### RECORD EXCERPTS
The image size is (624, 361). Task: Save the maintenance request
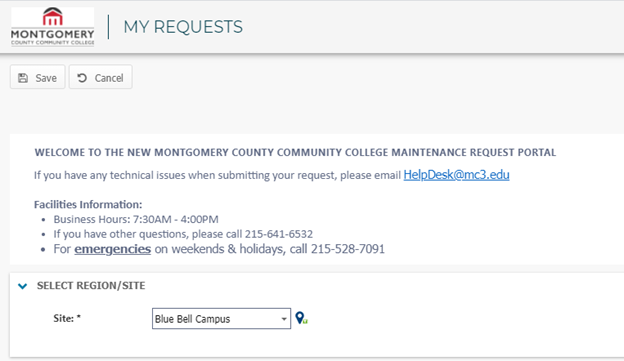click(37, 77)
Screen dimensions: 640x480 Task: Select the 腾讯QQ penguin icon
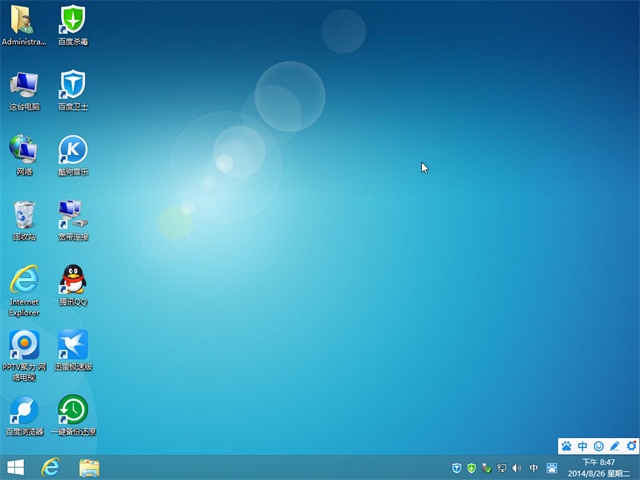[x=73, y=280]
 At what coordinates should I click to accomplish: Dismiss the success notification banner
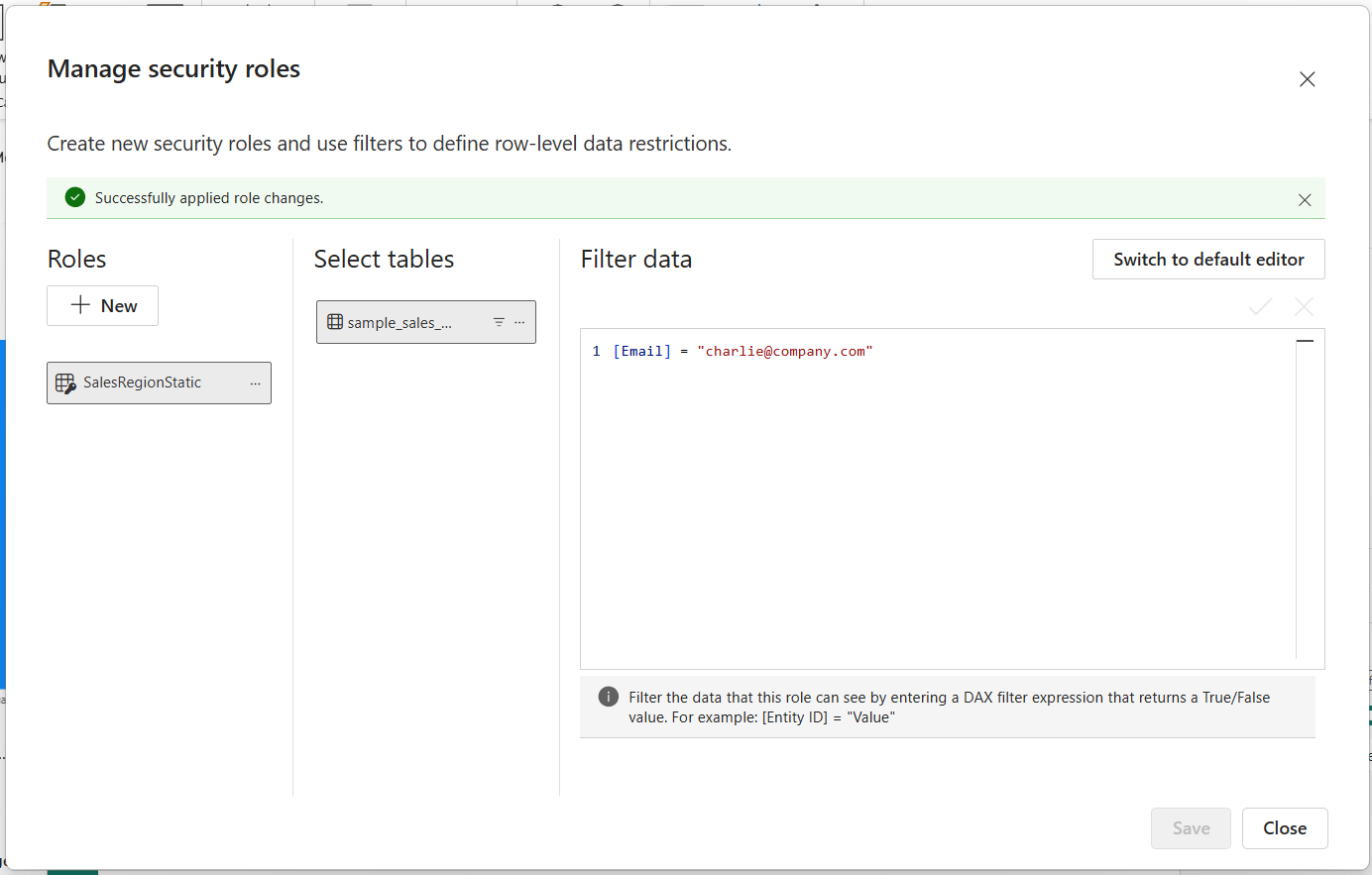(x=1305, y=200)
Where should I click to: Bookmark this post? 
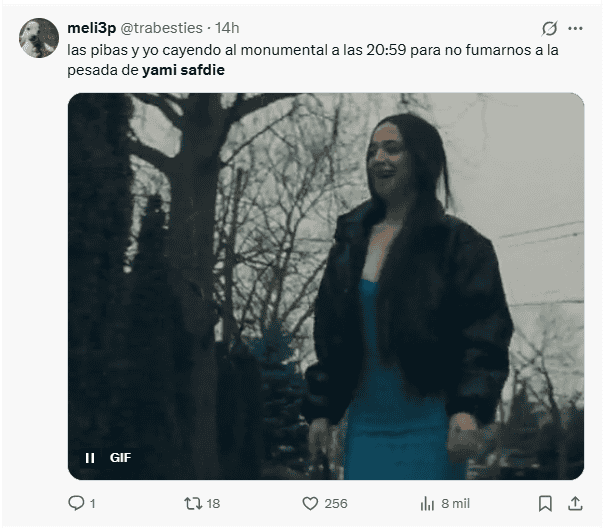(545, 503)
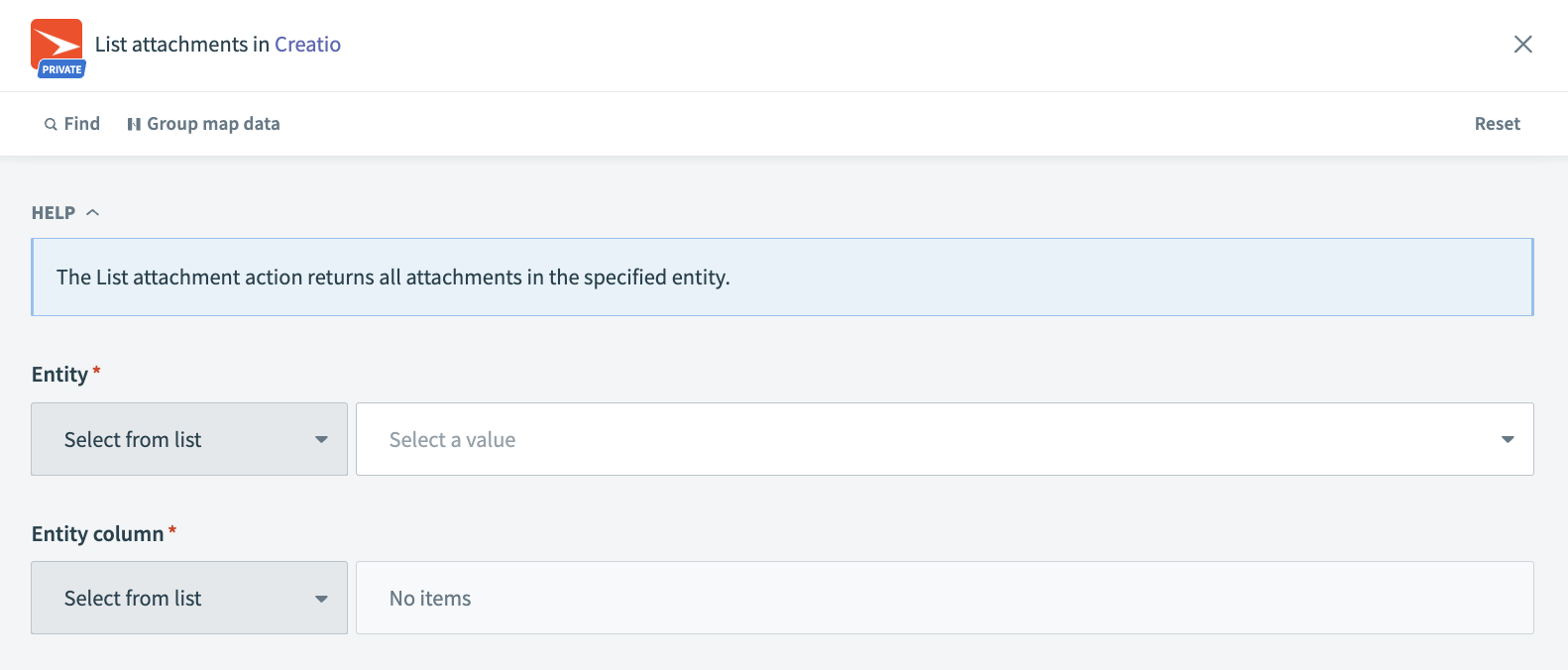
Task: Click the Find search magnifier icon
Action: click(x=51, y=123)
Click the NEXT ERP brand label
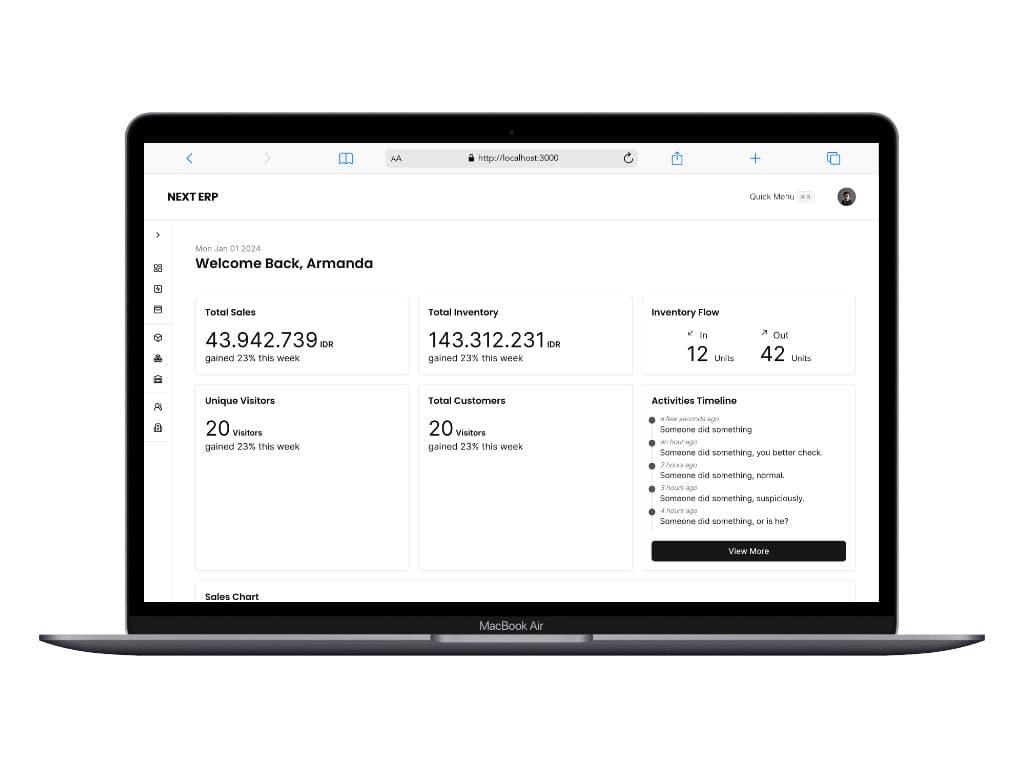 [192, 196]
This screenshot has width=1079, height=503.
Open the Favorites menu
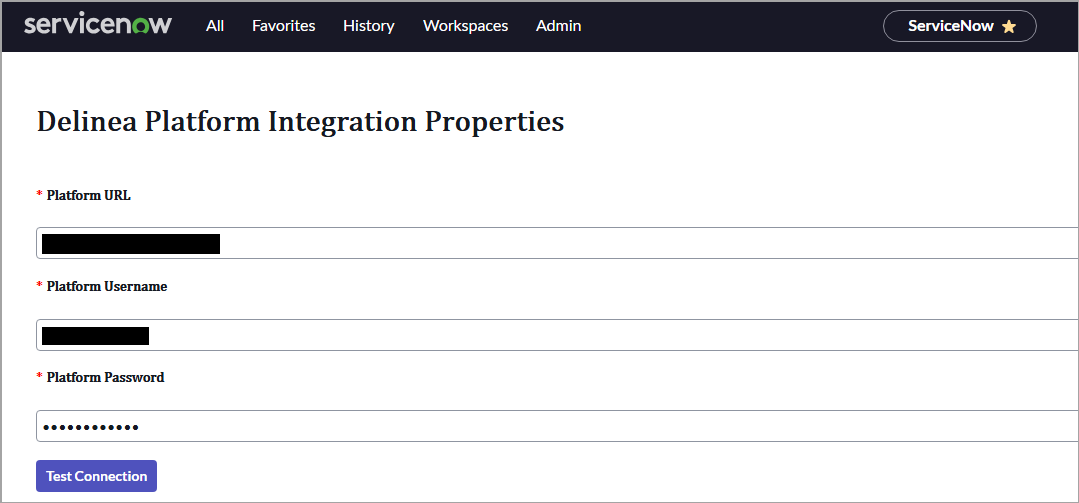coord(283,26)
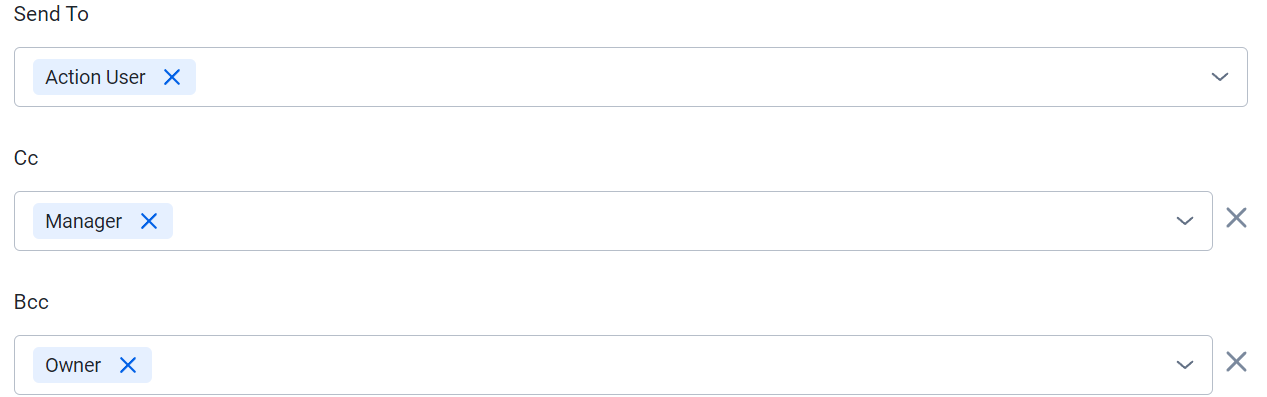The image size is (1267, 397).
Task: Remove the Manager tag from Cc
Action: tap(149, 221)
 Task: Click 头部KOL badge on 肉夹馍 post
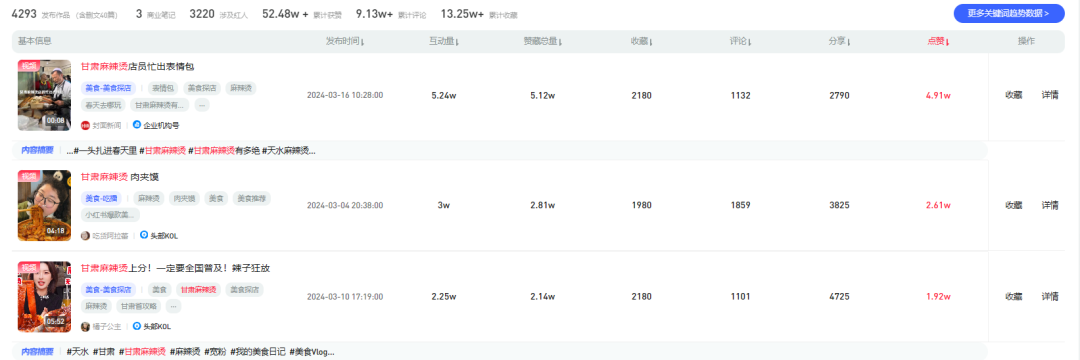159,235
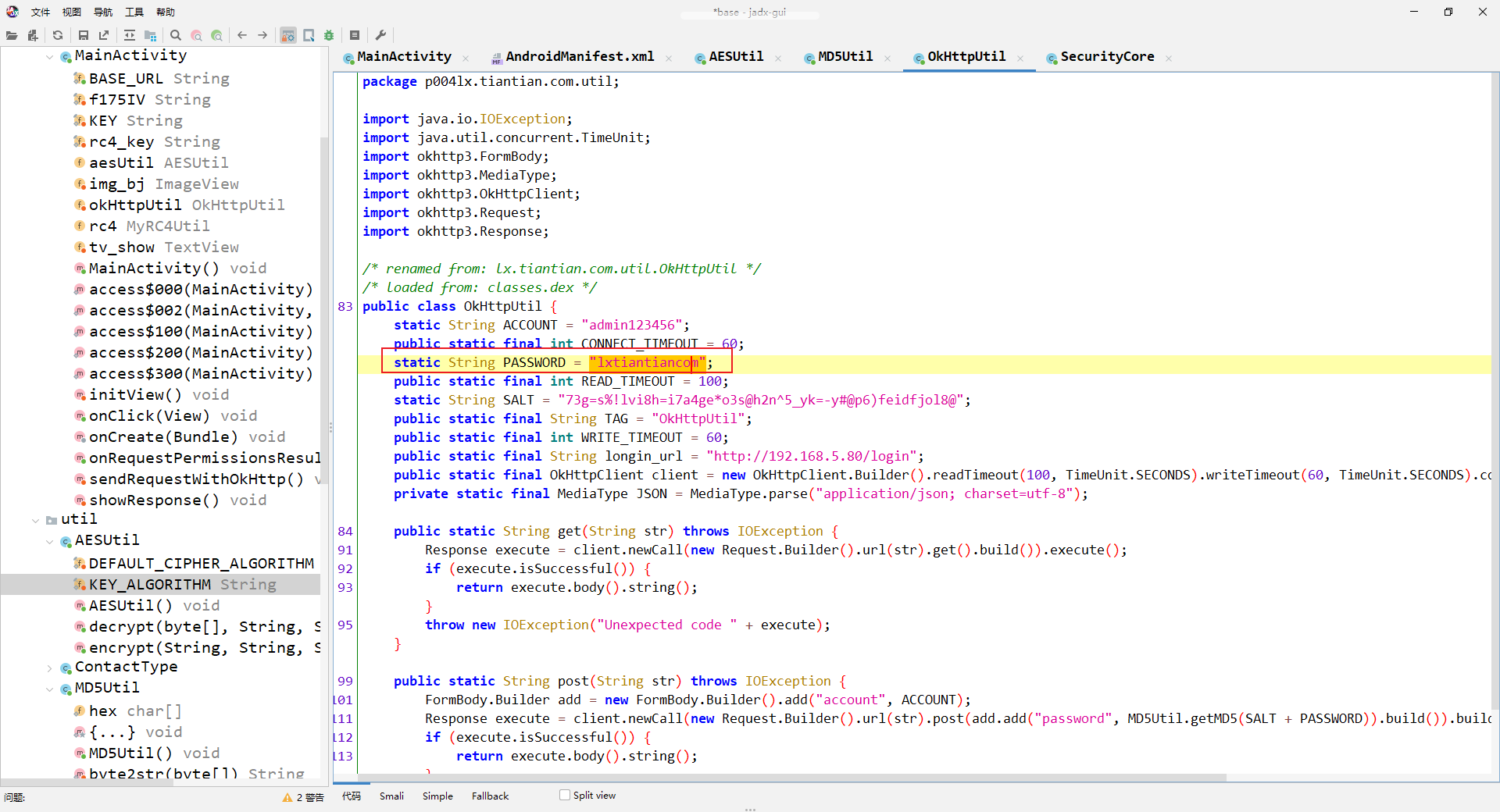
Task: Select sendRequestWithOkHttp() in the tree
Action: click(196, 479)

### WHAT YOU SHOULD DO
Reproduce the lines from the one with "This screenshot has width=1079, height=503." through the end of the data, keeping both end lines, adding nothing, and dropping any pictures.

### RESULT OF THE TASK
This screenshot has width=1079, height=503.
Open the Favorites menu
coord(283,26)
The image size is (1267, 397).
Task: Remove the Manager tag from Cc
Action: tap(149, 221)
 Task: Click 头部KOL badge on 肉夹馍 post
159,235
Task: Select sendRequestWithOkHttp() in the tree
Action: click(196, 479)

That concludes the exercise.